SOURCE MATERIAL section start
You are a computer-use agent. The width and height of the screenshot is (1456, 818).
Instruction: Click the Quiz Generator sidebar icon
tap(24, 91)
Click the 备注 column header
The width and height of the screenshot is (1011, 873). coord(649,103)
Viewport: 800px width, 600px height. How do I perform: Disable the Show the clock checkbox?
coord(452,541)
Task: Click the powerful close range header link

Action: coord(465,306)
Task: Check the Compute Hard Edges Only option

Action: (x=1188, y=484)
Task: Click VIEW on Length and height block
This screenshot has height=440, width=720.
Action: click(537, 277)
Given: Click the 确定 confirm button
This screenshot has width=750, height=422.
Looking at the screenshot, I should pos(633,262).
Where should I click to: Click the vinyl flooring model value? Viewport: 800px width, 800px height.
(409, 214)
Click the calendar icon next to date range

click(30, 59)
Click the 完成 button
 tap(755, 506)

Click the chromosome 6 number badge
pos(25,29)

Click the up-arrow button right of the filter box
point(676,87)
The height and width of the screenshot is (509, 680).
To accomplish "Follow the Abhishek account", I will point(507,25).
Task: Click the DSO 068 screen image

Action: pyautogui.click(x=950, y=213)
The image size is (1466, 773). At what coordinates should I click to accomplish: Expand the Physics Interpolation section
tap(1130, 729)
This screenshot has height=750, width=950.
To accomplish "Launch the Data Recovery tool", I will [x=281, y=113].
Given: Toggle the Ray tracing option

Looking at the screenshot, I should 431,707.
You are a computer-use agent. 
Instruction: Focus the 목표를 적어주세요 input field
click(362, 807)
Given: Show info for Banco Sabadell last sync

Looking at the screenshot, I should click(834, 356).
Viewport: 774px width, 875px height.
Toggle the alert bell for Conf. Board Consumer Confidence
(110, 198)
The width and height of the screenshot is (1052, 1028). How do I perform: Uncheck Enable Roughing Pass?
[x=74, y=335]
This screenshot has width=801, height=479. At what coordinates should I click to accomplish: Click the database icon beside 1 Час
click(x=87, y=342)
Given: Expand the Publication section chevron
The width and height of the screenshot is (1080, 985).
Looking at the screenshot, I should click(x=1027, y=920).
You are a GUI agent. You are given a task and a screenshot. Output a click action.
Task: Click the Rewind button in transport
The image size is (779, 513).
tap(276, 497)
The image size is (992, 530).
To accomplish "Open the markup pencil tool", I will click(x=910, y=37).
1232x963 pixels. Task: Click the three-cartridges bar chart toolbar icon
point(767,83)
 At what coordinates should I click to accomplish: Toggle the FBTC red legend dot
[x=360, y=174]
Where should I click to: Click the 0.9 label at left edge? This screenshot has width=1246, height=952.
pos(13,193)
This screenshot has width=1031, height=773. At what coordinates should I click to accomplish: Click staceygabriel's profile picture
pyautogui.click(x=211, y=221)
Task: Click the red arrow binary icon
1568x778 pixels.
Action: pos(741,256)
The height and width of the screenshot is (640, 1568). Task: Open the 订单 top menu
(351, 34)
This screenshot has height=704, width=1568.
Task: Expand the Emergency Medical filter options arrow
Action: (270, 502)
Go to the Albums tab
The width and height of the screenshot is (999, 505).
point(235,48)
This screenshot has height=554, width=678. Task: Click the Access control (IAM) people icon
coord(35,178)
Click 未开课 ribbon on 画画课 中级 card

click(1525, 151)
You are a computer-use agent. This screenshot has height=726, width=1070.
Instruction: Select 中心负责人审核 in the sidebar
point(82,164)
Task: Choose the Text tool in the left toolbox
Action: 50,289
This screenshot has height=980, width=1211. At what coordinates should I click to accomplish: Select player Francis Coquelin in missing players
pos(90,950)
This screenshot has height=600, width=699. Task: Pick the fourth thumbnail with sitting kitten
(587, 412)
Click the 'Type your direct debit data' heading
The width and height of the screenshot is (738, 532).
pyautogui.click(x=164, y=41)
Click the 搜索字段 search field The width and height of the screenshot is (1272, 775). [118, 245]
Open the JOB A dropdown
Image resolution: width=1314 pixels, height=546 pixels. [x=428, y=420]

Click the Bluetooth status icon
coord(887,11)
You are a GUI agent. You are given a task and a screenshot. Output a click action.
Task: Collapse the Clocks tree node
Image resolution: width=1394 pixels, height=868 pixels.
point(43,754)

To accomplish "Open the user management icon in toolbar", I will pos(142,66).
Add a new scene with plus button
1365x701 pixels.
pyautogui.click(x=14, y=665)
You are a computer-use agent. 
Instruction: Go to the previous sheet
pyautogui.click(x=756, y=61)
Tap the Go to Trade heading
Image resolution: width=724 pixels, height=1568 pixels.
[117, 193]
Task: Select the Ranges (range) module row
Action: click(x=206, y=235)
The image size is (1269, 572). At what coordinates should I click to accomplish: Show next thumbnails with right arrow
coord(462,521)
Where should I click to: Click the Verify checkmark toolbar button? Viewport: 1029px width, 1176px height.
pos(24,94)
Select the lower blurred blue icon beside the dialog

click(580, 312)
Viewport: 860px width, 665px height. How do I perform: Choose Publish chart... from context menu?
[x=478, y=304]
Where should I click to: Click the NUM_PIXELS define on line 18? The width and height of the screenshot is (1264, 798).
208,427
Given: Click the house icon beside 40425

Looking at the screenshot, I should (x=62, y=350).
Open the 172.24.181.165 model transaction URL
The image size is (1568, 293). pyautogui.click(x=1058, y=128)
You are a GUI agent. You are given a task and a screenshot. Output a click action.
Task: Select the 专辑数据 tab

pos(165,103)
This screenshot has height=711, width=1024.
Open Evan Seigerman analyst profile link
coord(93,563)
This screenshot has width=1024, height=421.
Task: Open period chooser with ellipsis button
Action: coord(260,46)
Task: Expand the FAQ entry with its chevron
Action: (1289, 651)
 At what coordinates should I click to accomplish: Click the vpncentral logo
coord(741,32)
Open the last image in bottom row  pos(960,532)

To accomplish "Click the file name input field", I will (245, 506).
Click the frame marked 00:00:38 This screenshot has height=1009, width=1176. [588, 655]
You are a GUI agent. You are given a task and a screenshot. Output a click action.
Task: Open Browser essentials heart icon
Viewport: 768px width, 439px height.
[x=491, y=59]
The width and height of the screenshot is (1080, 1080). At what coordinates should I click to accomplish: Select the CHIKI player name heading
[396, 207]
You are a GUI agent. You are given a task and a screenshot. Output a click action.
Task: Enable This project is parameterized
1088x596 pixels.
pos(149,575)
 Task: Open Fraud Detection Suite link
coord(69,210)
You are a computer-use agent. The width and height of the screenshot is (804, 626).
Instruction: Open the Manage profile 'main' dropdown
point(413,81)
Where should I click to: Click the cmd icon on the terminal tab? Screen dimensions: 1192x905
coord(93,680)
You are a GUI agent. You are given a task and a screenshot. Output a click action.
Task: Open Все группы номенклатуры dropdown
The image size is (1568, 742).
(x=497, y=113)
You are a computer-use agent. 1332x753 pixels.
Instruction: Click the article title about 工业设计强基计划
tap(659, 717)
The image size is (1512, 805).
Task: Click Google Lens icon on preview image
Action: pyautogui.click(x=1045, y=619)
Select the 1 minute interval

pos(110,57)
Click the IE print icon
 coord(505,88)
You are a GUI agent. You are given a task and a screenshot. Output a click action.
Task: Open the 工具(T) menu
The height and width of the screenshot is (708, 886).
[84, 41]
SOURCE MATERIAL section end
[EXERCISE AIM]: Give back all the records above exactly. Keep every word.

[WRITTEN SOLUTION]:
You are a computer-use agent. The width and height of the screenshot is (1456, 818).
Instruction: Click the Quiz Generator sidebar icon
tap(24, 91)
Click the 备注 column header
The width and height of the screenshot is (1011, 873). coord(649,103)
Viewport: 800px width, 600px height. How do I perform: Disable the Show the clock checkbox?
coord(452,541)
Task: Click the powerful close range header link

Action: coord(465,306)
Task: Check the Compute Hard Edges Only option

Action: (x=1188, y=484)
Task: Click VIEW on Length and height block
This screenshot has height=440, width=720.
Action: click(537, 277)
Given: Click the 确定 confirm button
This screenshot has width=750, height=422.
Looking at the screenshot, I should pos(633,262).
Where should I click to: Click the vinyl flooring model value? Viewport: 800px width, 800px height.
(409, 214)
Click the calendar icon next to date range

click(30, 59)
Click the 完成 button
 tap(755, 506)

Click the chromosome 6 number badge
pos(25,29)

Click the up-arrow button right of the filter box
point(676,87)
The height and width of the screenshot is (509, 680).
To accomplish "Follow the Abhishek account", I will point(507,25).
Task: Click the DSO 068 screen image

Action: pyautogui.click(x=950, y=213)
The image size is (1466, 773). At what coordinates should I click to accomplish: Expand the Physics Interpolation section
tap(1130, 729)
This screenshot has height=750, width=950.
To accomplish "Launch the Data Recovery tool", I will [x=281, y=113].
Given: Toggle the Ray tracing option

Looking at the screenshot, I should 431,707.
You are a computer-use agent. 
Instruction: Focus the 목표를 적어주세요 input field
click(362, 807)
Given: Show info for Banco Sabadell last sync

Looking at the screenshot, I should click(834, 356).
Viewport: 774px width, 875px height.
Toggle the alert bell for Conf. Board Consumer Confidence
(110, 198)
The width and height of the screenshot is (1052, 1028). How do I perform: Uncheck Enable Roughing Pass?
[x=74, y=335]
This screenshot has width=801, height=479. At what coordinates should I click to accomplish: Click the database icon beside 1 Час
click(x=87, y=342)
Given: Expand the Publication section chevron
The width and height of the screenshot is (1080, 985).
Looking at the screenshot, I should click(x=1027, y=920).
You are a GUI agent. You are given a task and a screenshot. Output a click action.
Task: Click the Rewind button in transport
The image size is (779, 513).
tap(276, 497)
The image size is (992, 530).
To accomplish "Open the markup pencil tool", I will click(x=910, y=37).
1232x963 pixels. Task: Click the three-cartridges bar chart toolbar icon
point(767,83)
 At what coordinates should I click to accomplish: Toggle the FBTC red legend dot
[x=360, y=174]
Where should I click to: Click the 0.9 label at left edge? This screenshot has width=1246, height=952.
pos(13,193)
This screenshot has width=1031, height=773. At what coordinates should I click to accomplish: Click staceygabriel's profile picture
pyautogui.click(x=211, y=221)
Task: Click the red arrow binary icon
1568x778 pixels.
Action: pos(741,256)
The height and width of the screenshot is (640, 1568). Task: Open the 订单 top menu
(351, 34)
This screenshot has height=704, width=1568.
Task: Expand the Emergency Medical filter options arrow
Action: (270, 502)
Go to the Albums tab
The width and height of the screenshot is (999, 505).
point(235,48)
This screenshot has height=554, width=678. Task: Click the Access control (IAM) people icon
coord(35,178)
Click 未开课 ribbon on 画画课 中级 card

click(1525, 151)
You are a computer-use agent. This screenshot has height=726, width=1070.
Instruction: Select 中心负责人审核 in the sidebar
point(82,164)
Task: Choose the Text tool in the left toolbox
Action: 50,289
This screenshot has height=980, width=1211. At what coordinates should I click to accomplish: Select player Francis Coquelin in missing players
pos(90,950)
This screenshot has height=600, width=699. Task: Pick the fourth thumbnail with sitting kitten
(587, 412)
Click the 'Type your direct debit data' heading
The width and height of the screenshot is (738, 532).
pyautogui.click(x=164, y=41)
Click the 搜索字段 search field The width and height of the screenshot is (1272, 775). [118, 245]
Open the JOB A dropdown
Image resolution: width=1314 pixels, height=546 pixels. [x=428, y=420]

Click the Bluetooth status icon
coord(887,11)
You are a GUI agent. You are given a task and a screenshot. Output a click action.
Task: Collapse the Clocks tree node
Image resolution: width=1394 pixels, height=868 pixels.
point(43,754)

To accomplish "Open the user management icon in toolbar", I will pos(142,66).
Add a new scene with plus button
1365x701 pixels.
pyautogui.click(x=14, y=665)
You are a computer-use agent. 
Instruction: Go to the previous sheet
pyautogui.click(x=756, y=61)
Tap the Go to Trade heading
Image resolution: width=724 pixels, height=1568 pixels.
[117, 193]
Task: Select the Ranges (range) module row
Action: click(x=206, y=235)
The image size is (1269, 572). At what coordinates should I click to accomplish: Show next thumbnails with right arrow
coord(462,521)
Where should I click to: Click the Verify checkmark toolbar button? Viewport: 1029px width, 1176px height.
pos(24,94)
Select the lower blurred blue icon beside the dialog

click(580, 312)
Viewport: 860px width, 665px height. How do I perform: Choose Publish chart... from context menu?
[x=478, y=304]
Where should I click to: Click the NUM_PIXELS define on line 18? The width and height of the screenshot is (1264, 798).
208,427
Given: Click the house icon beside 40425

Looking at the screenshot, I should (x=62, y=350).
Open the 172.24.181.165 model transaction URL
The image size is (1568, 293). pyautogui.click(x=1058, y=128)
You are a GUI agent. You are given a task and a screenshot. Output a click action.
Task: Select the 专辑数据 tab

pos(165,103)
This screenshot has height=711, width=1024.
Open Evan Seigerman analyst profile link
coord(93,563)
This screenshot has width=1024, height=421.
Task: Open period chooser with ellipsis button
Action: coord(260,46)
Task: Expand the FAQ entry with its chevron
Action: (1289, 651)
 At what coordinates should I click to accomplish: Click the vpncentral logo
coord(741,32)
Open the last image in bottom row  pos(960,532)

To accomplish "Click the file name input field", I will (245, 506).
Click the frame marked 00:00:38 This screenshot has height=1009, width=1176. [588, 655]
You are a GUI agent. You are given a task and a screenshot. Output a click action.
Task: Open Browser essentials heart icon
Viewport: 768px width, 439px height.
[x=491, y=59]
The width and height of the screenshot is (1080, 1080). At what coordinates should I click to accomplish: Select the CHIKI player name heading
[396, 207]
You are a GUI agent. You are given a task and a screenshot. Output a click action.
Task: Enable This project is parameterized
1088x596 pixels.
pos(149,575)
 Task: Open Fraud Detection Suite link
coord(69,210)
You are a computer-use agent. The width and height of the screenshot is (804, 626).
Instruction: Open the Manage profile 'main' dropdown
point(413,81)
Where should I click to: Click the cmd icon on the terminal tab? Screen dimensions: 1192x905
coord(93,680)
You are a GUI agent. You are given a task and a screenshot. Output a click action.
Task: Open Все группы номенклатуры dropdown
The image size is (1568, 742).
(x=497, y=113)
You are a computer-use agent. 1332x753 pixels.
Instruction: Click the article title about 工业设计强基计划
tap(659, 717)
The image size is (1512, 805).
Task: Click Google Lens icon on preview image
Action: pyautogui.click(x=1045, y=619)
Select the 1 minute interval

pos(110,57)
Click the IE print icon
 coord(505,88)
You are a GUI agent. You are given a task and a screenshot. Output a click action.
Task: Open the 工具(T) menu
The height and width of the screenshot is (708, 886).
[84, 41]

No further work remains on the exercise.